Antifaschismus oder nicht? Eine nötige Entscheidung

von Ernst Kovahl
Antifa-Magazin »der rechte rand« Ausgabe 182 - Januar / Februar 2020

#Antikommunismus

Die Aberkennung der Gemeinnützigkeit der »Vereinigung der Verfolgten des Naziregimes« macht klar: Politisch ist es an der Zeit, Konsequenzen zu ziehen: Antifaschismus oder antikommunistischer Verfassungsschutz.
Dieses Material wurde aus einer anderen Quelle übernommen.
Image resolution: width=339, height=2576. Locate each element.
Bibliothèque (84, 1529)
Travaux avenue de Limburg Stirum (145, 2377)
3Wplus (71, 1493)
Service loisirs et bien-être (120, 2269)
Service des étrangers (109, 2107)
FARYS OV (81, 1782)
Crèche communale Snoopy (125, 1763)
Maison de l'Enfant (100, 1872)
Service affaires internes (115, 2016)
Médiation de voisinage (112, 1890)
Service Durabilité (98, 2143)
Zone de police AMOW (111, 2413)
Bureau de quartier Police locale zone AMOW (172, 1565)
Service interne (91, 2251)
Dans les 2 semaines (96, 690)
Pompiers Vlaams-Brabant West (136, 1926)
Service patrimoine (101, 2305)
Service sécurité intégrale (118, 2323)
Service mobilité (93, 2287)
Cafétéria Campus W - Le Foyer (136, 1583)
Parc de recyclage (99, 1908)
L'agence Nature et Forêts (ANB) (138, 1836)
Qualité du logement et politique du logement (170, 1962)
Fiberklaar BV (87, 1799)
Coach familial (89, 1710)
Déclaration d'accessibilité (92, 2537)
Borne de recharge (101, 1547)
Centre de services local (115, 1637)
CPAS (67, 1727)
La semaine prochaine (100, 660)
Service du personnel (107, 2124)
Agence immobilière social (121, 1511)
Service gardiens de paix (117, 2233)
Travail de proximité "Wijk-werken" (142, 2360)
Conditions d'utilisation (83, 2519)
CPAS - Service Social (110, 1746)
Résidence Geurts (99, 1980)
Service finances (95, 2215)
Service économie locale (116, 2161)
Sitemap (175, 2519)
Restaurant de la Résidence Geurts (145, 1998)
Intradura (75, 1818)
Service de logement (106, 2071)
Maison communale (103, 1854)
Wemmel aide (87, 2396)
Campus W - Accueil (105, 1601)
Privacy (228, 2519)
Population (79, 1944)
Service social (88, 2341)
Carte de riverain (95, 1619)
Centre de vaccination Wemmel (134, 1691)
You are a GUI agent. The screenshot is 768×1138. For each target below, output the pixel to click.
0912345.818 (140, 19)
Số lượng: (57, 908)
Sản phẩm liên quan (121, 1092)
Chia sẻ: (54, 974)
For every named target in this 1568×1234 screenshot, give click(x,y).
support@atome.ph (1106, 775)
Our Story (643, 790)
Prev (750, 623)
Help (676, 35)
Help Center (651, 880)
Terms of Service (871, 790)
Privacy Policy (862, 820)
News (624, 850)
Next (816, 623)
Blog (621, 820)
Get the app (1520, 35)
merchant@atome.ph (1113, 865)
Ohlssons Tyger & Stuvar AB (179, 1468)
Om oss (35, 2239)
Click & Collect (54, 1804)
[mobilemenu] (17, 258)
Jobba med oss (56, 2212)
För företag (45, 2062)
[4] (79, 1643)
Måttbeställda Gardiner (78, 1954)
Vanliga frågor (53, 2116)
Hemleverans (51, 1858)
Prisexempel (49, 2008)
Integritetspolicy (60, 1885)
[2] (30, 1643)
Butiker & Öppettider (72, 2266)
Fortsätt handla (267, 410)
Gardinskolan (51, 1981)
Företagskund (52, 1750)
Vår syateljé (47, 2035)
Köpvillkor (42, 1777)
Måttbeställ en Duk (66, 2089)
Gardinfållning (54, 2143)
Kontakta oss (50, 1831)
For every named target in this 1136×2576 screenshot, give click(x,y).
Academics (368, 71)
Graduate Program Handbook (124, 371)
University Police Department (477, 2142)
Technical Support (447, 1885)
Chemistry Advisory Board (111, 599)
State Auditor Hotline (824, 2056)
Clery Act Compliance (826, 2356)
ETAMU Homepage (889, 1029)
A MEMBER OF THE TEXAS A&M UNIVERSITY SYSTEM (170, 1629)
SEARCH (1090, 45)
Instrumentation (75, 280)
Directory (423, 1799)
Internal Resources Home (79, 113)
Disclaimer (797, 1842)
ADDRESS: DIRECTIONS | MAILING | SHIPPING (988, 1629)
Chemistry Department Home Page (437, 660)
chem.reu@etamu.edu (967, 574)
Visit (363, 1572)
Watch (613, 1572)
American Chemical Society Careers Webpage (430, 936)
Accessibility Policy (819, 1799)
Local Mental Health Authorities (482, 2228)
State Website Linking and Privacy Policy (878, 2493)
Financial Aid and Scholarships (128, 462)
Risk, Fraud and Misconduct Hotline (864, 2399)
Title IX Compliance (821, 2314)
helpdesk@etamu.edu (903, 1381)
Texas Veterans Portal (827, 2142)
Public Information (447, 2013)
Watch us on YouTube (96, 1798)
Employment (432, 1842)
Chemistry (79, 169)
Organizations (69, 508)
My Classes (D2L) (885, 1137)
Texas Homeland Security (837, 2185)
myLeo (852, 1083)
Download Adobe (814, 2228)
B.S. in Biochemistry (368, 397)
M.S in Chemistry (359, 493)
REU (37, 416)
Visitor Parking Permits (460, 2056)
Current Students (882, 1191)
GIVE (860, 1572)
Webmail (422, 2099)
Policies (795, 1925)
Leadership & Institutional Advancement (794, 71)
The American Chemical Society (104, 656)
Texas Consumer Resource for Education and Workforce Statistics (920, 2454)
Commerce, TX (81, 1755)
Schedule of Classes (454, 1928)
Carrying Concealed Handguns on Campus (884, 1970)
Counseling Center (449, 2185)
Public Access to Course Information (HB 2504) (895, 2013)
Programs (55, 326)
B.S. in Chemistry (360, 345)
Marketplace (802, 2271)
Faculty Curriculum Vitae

»Ob Sozialdemokraten oder Kommunisten, ob Christen oder Freimaurer, Juden oder Atheisten, im Antifaschismus gehören sie alle zusammen. Es darf für jene, die gemeinsam in den Konzentrationslagern gelitten und gekämpft haben, es darf für die, die ihren Spuren folgen wollen, keine Berührungsängste geben. […] Weimar ging verloren, der demokratische Ansatz scheiterte auch, weil in der Demokratie die Arbeiterbewegung nicht einig war. […] Meine Damen und Herren, die Erfahrung des Widerstandes gegen den Nazismus sagt uns, wir müssen zusammenstehen, auch dort, wo wir unterschiedliche Auffassungen haben.« Diese Sätze wurden 1983 in einer Eröffnungsrede des Bundeskongresses der Vereinigung der Verfolgten des Naziregimes (VVN) 1983 in Hamburg gesagt – ein Appell für einen Antifaschismus, der Kommunist*innen einschließt und aufgrund der historischen Erfahrungen eine parteiübergreifende Einheit gegen Rechts forderte.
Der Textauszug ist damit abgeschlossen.